According to industry chamber outbreak of coronavirus is the one of the worst crises ever to hit the Indian tourism industry impacting all its geographical segments – inbound, outbound and domestic, almost all tourism verticals – leisure, adventure, heritage, MICE, cruise, corporate and niche segments. The whole tourism value chain across hotels, travel agents, tour operations, destinations, restaurants, family entertainment venues and air, land and sea transportation have been hit.
Mergers and Acquisitions
M & A transactions may have impact due to the outbreak of COVID-19. Some of the major issues may be in disclosures, data rooms and due diligence. Buyers should consider conducting due diligence on the level of risk and on the target’s scenario planning. As diligence activities including the possibilities to conduct on site due diligence, audits and inspections and exercising the relevant access rights will be delayed.

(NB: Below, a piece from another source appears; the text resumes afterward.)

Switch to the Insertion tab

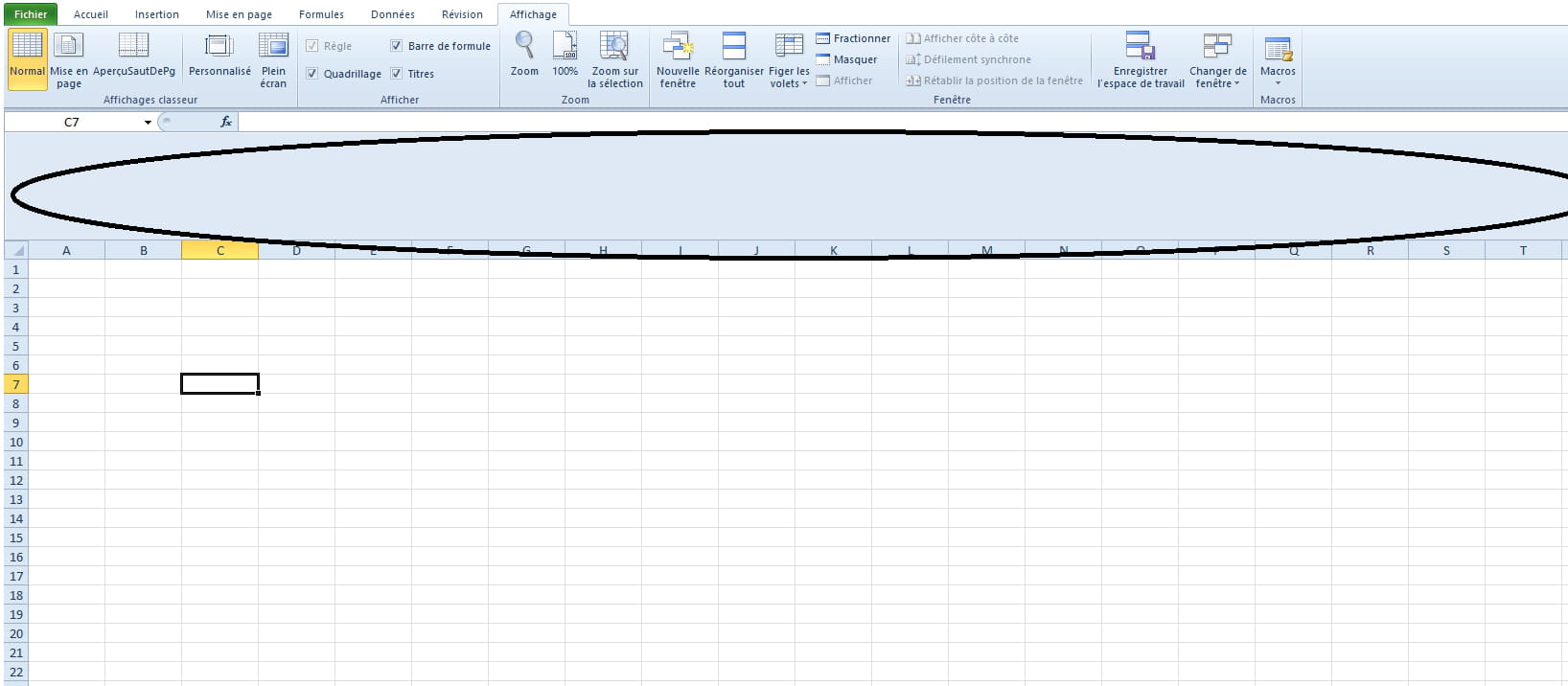[157, 14]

Due to the spread of COVID-19 companies are experiencing financial distress as they try to mitigate the financial impacts of supply chain issues coupled with lower customer demand. Companies may be forced to seek formal and informal protection from their creditors due to which increased insolvency is on the horizon.
Corporate Sector and Governance
Now there is need for directors to understand the scope of their fiduciary and statutory duties. It is important to act with reasonable care, skills and diligence in the best interest of the company. In order to maintain some important point to be taken into consideration:
- The board of directors should engage with management team to evaluate the business continuity risk.

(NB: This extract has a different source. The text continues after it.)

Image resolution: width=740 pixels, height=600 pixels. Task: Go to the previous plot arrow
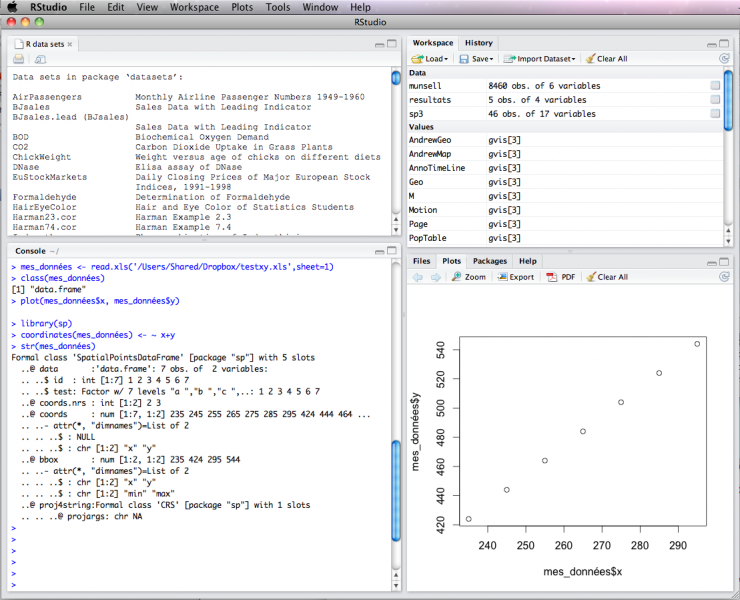pyautogui.click(x=417, y=277)
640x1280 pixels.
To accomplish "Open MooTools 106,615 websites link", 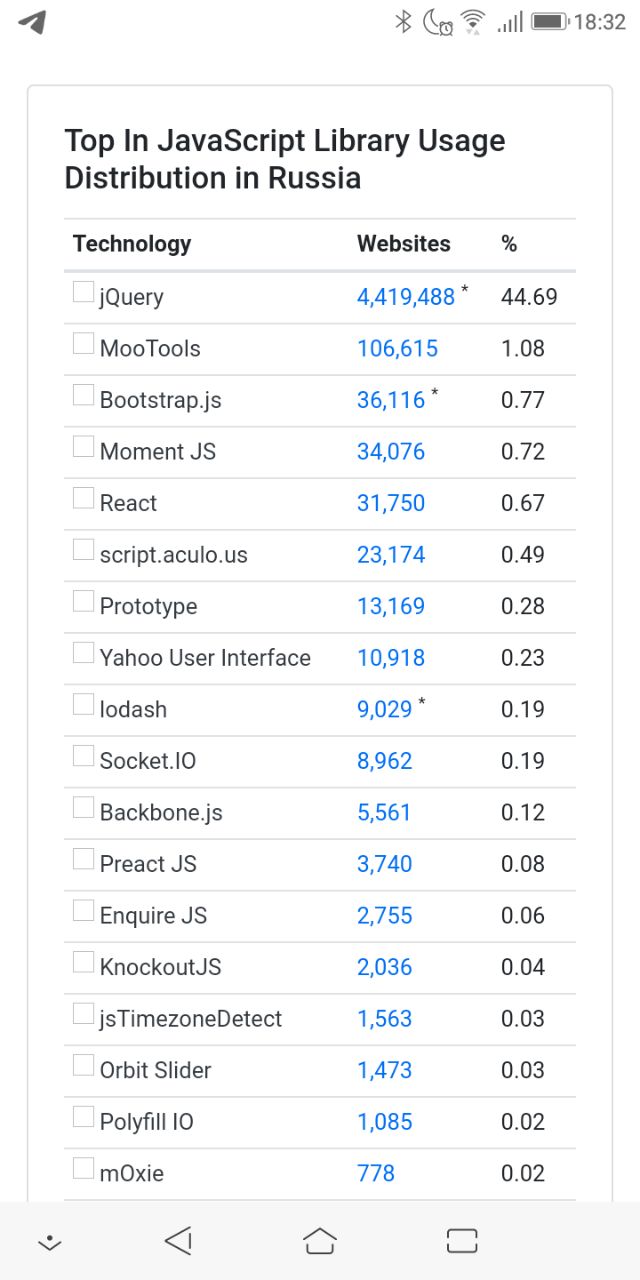I will (x=397, y=348).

- Management team should keep the board sufficiently informed and understand the material risks caused due to COVID- 19.
- Proper communication with consumers to be maintained in order to keep them updated of any disruption of services and allowing them the opportunity to secure alternate source of supply.
- To connect with shareholders regarding the company’s assessment due to coronavirus and the company’s plan to tackle them same.
- Disclosures and communication due to coronavirus on the business operation should be planned and coordinated with the legal teams to ensure compliance with applicable law.
Employers in order to maintain safe and healthy environment for their employees, workers, trainees etc. should do everything reasonably possible to ensure prevention. Employers must inform about all hygiene guidelines given by the Ministry of Health and Family Welfare, Govt. of India and to make arrangements for hand sanitizers and face masks.
- There is no legal necessity to grant leave for COVID-19 in excess of what is statutorily mandated or contractually agreed upon. But due to the communicable nature of disease it is advisable for the employers to allow affected employees to proceed on paid leave.
- There should be no termination on the ground that a person is being suspected of COVID-19.
- The employer may allow an employee to work from home.
- An employer has a right to prevent an employee suffering from COVID-19 from entering into workplace for the protection of other employees.
- The important note for employers is to plan ahead reasonably otherwise it may impact adversely on staff and may damage future employee relations.